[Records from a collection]
========================================================================
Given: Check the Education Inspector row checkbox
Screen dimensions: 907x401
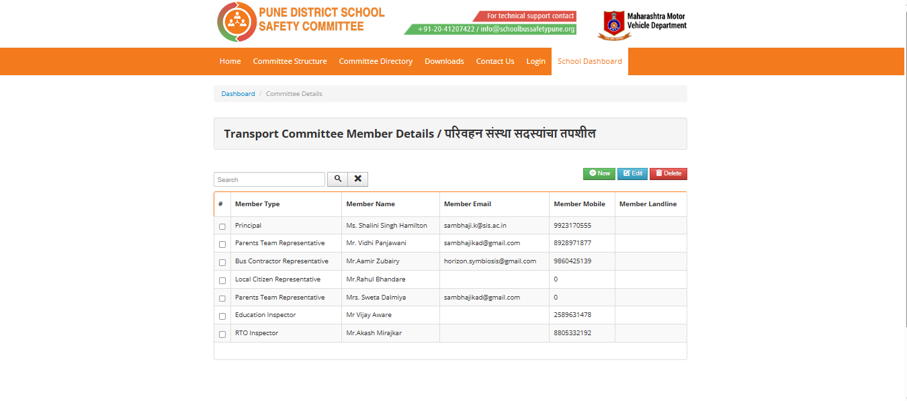Looking at the screenshot, I should 222,316.
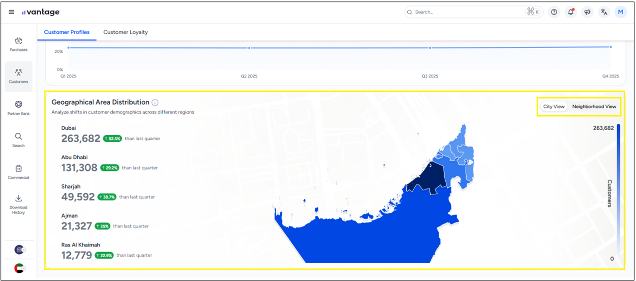Open the UAE flag country selector

click(x=19, y=268)
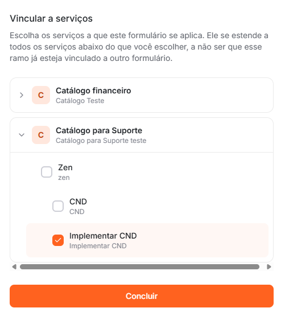285x316 pixels.
Task: Check the Zen service checkbox
Action: [x=47, y=172]
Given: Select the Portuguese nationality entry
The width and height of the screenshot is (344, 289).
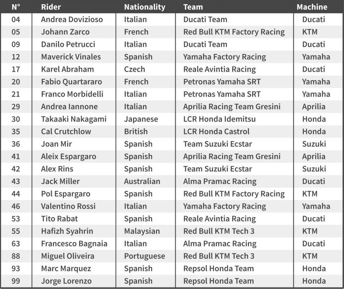Looking at the screenshot, I should point(144,256).
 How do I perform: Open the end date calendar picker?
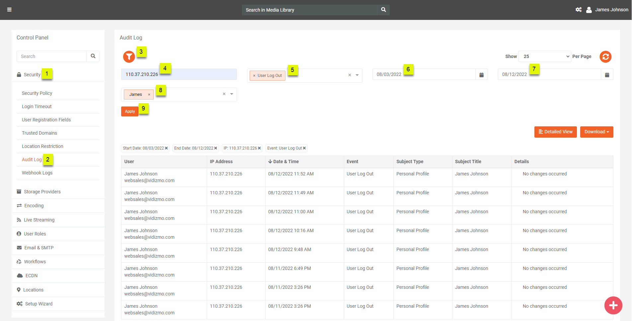(x=607, y=75)
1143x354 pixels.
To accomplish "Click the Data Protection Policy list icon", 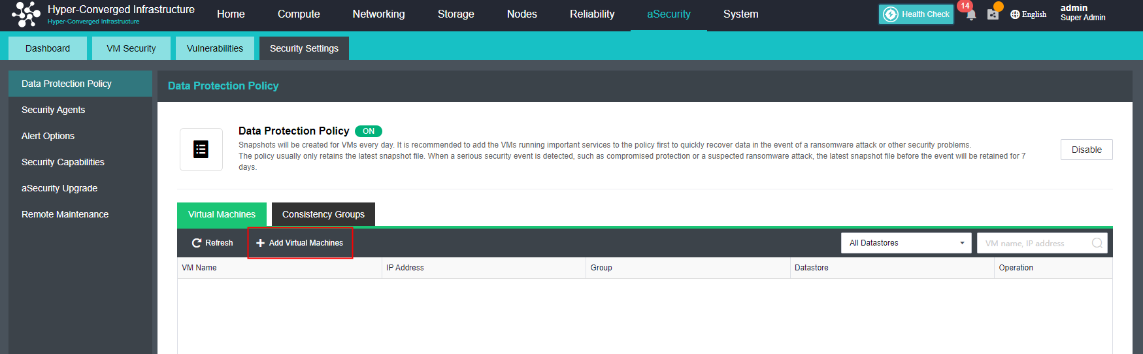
========================================================================
### [Work item]
What lines in the data above carry "Given"? Return them all.

### [Solution to this exercise]
Given: Check the Education Inspector row checkbox
Given: Select the Portuguese nationality entry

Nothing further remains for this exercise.